> [GIVEN TASK]: Identify every line in the listing below that contains the string "green", matching case exactly, and copy each of those lines.
--- START EXERCISE MATERIAL ---
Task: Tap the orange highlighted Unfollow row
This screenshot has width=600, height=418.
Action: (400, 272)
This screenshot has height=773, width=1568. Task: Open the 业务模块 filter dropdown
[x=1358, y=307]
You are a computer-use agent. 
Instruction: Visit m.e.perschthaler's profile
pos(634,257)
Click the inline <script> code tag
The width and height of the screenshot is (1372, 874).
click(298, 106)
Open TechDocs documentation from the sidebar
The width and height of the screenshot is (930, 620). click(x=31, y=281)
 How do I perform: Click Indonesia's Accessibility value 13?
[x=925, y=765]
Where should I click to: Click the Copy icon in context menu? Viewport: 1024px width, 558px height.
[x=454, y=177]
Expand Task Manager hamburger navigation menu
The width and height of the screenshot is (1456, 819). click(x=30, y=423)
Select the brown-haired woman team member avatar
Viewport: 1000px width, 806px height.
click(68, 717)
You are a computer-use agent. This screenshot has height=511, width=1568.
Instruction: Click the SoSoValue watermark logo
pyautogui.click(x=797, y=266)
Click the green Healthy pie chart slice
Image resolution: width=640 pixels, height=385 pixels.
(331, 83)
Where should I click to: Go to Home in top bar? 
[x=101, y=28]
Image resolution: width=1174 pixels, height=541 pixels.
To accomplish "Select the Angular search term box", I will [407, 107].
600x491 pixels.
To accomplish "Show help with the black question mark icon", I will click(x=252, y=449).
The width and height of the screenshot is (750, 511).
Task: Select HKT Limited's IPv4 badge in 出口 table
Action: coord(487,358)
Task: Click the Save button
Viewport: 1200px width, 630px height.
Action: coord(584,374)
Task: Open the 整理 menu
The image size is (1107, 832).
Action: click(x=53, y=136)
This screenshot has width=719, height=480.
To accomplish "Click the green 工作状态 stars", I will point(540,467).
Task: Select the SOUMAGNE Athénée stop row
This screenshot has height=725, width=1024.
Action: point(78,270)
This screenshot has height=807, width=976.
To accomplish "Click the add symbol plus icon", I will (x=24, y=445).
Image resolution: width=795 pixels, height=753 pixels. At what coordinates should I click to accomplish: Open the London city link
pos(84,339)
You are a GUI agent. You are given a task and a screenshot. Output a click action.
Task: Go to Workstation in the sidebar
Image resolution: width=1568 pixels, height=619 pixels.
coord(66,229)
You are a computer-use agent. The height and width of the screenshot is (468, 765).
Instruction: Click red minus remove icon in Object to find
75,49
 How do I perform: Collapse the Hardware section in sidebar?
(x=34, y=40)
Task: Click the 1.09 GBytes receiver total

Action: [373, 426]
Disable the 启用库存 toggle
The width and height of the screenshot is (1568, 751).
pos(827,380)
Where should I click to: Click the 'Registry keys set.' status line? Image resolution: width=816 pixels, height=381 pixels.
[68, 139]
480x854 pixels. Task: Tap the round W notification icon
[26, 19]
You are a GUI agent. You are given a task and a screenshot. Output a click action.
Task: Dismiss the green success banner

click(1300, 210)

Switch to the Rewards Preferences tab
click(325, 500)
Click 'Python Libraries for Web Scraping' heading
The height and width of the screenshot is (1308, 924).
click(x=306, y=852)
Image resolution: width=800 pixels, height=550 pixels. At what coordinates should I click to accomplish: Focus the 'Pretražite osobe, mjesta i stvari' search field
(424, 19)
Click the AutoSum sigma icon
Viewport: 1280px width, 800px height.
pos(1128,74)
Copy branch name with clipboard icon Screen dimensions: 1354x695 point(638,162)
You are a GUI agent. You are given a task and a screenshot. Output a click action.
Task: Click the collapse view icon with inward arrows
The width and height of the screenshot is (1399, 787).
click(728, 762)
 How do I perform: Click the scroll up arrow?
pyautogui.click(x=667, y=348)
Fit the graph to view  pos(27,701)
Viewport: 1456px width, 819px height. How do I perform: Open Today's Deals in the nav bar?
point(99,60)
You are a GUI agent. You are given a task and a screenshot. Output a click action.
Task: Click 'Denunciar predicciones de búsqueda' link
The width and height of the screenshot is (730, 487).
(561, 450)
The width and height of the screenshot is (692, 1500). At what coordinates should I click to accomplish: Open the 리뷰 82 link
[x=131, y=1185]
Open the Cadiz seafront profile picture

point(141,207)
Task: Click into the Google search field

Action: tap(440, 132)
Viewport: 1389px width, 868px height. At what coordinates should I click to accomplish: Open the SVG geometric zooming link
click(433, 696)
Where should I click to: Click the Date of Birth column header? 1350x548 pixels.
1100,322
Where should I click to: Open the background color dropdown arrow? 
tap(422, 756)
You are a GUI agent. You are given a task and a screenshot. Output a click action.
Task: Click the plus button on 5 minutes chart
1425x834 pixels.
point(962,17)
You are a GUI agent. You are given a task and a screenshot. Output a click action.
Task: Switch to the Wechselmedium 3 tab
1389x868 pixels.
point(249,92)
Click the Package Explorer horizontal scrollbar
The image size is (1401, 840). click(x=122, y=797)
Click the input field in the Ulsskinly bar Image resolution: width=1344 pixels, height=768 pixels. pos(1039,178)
--- END EXERCISE MATERIAL ---
> [CORRECT OUTPUT]:
Click the green Healthy pie chart slice
To accomplish "Click the green 工作状态 stars", I will point(540,467).
Task: Dismiss the green success banner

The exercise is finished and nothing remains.